The dynamics of a family of an elderly parent could have been years in the making. Sometimes guilt is a part of the family make up before the situation occurred that caused the need for help. When children and even non-family members become caregivers of elderly loved ones, they have to understand how that elderly person is feeling.
Many elderly women where brought up an era where they married, had having children and lived her whole life taking care of her home, her children and her husband. She has been brought up in an era where that is what the woman did and no one did that for her. Now to bring a stranger in to take care of her, her home and even sometimes to take care of her husband it is seen as a threat.
Many elderly men have been brought up in an era where men were men. He was strong and independent. He was the bread winner, he took care of his family and made sure his family was safe. Now, there is someone coming into his home taking that away from him. He can feel in his own body that he doesn’t have the strength to take care of his family anymore and he can’t keep them safe, which can be very disheartening for him.
Approaching Your Elderly Parent
Every family is different but for the most part a lot of families were structured in this way when current generation of elderly people where younger. Unfortunately, sometimes just like their elderly parents had to do with them, adult children may have to put their foot down for the best interest and safety of their parents.
Approaching a loved one about needing help can be very uncomfortable to say the least. Here are some tips that can make the conversation go smoothly:
- Have a meeting with siblings if there are any. Discuss what the outcome of the meeting will be. If the concerns are not urgent, then it is okay to say that; likewise, if the concerns are urgent it needs to be stated.
- When speaking to aging parents it is best to focus on what they can still do, not what they can’t do.
- Encourage your parents to continue doing what they can do, and to accept help with tasks they cannot do.
- Timing of the conversation is crucial. Do not wait until there is a crisis to have the discussions. Trying to force a decision immediately seldom works.

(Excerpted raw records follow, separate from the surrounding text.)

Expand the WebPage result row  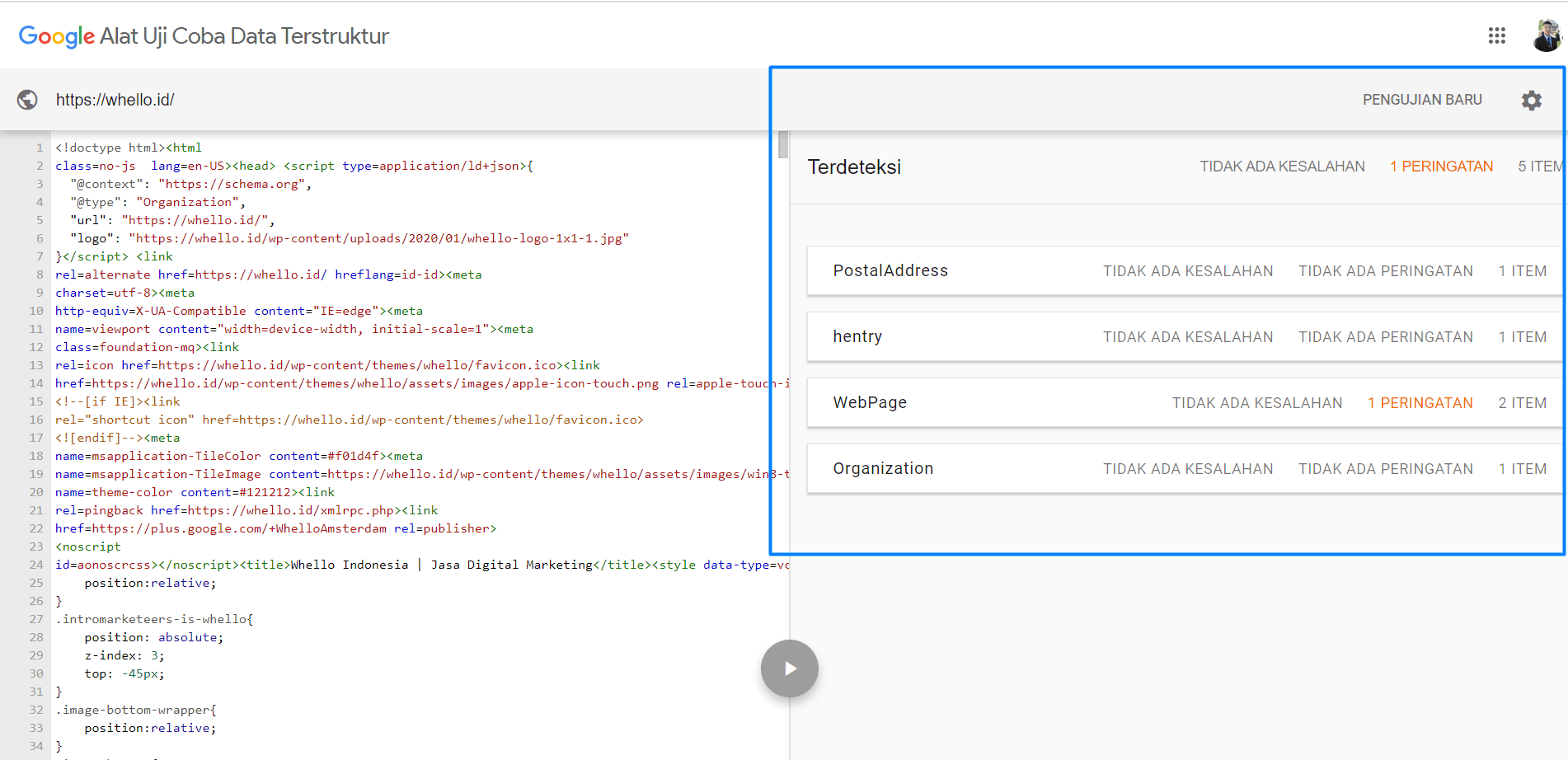tap(870, 403)
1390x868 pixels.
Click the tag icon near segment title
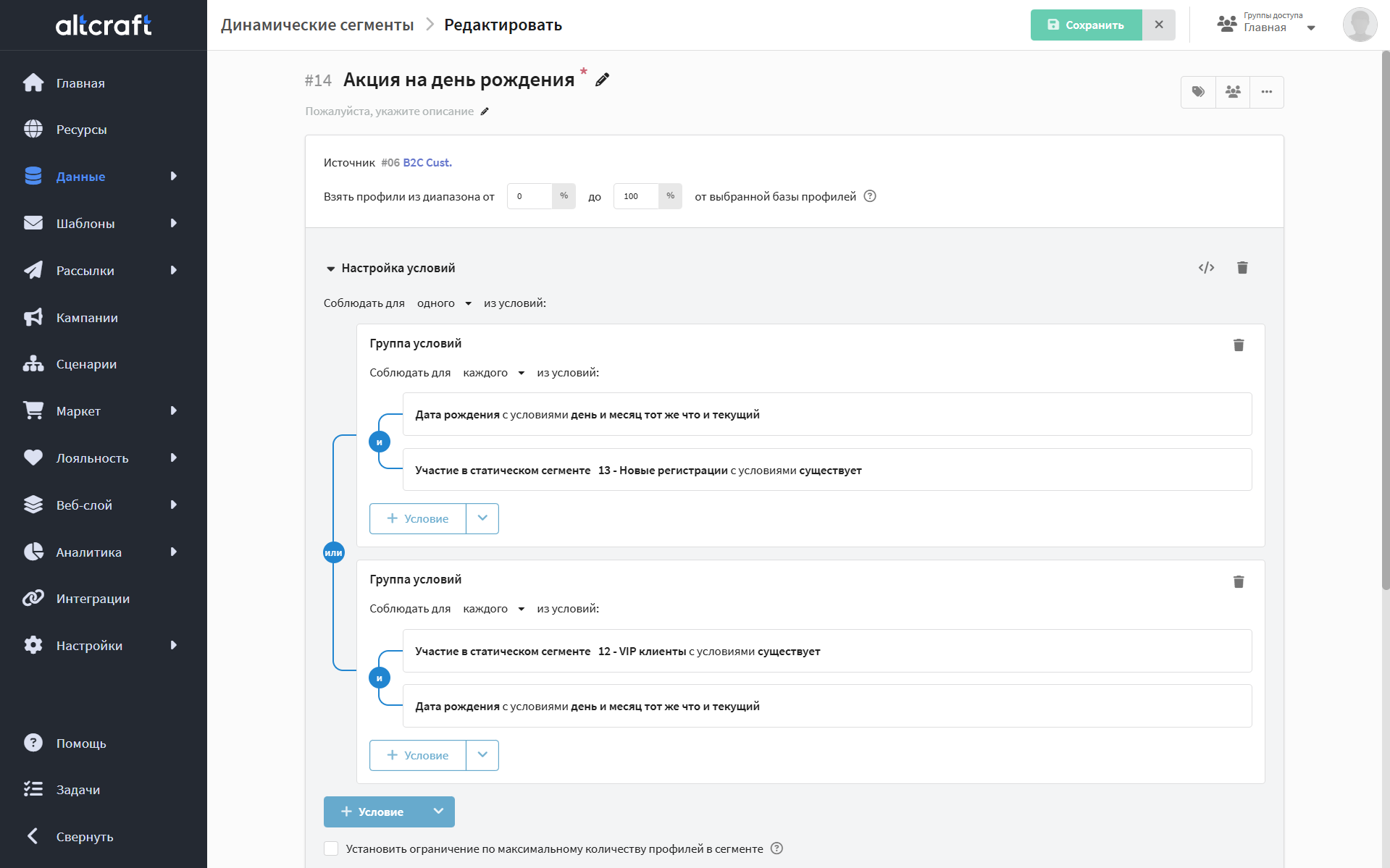(x=1198, y=92)
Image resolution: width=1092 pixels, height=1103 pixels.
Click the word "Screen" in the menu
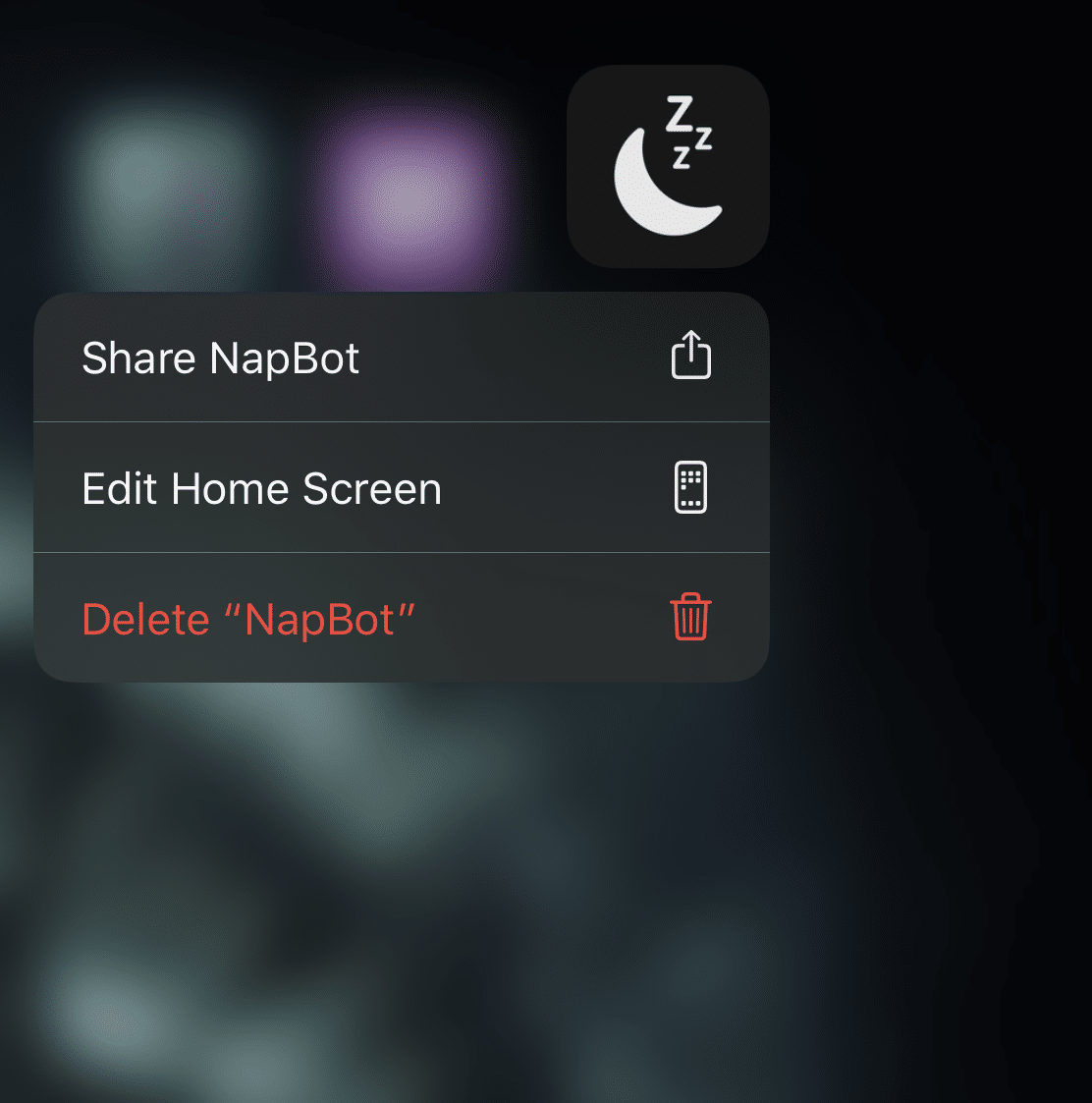click(372, 489)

It is best to put a deadline on the calendar to come back and re-visit the discussion allowing time to process the information.
- All family members need to be in “the same mind” for this discussion. If other family members are not in agreement, these members will work to undermine the efforts of others. To bring everyone to a single mindedness, family members can meet beforehand to discuss their feelings. If need be, third party can mediate this meeting to keep emotions in check.
Starting Senior Home Care Services
When you start senior home care services you will be bringing in a non-family caregiver; It is important to understand that if your parent acts up with the family member they may not necessarily act up with a non family caregiver. Also understand that in order to make the elderly parents environment safe and to make sure that you can take care of yourself an outside home care agency is sometimes needed and you should not feel guilty seeking their assistance.
The most important thing you can do is to be patient and understand that there has been a change in your love one’s life; Whether it is a loss of memory or having a life changing diagnosis. Look for senior home care agencies that help you understand your role as caregiver to your elderly parent or family member. Get help to learn to take care of yourself.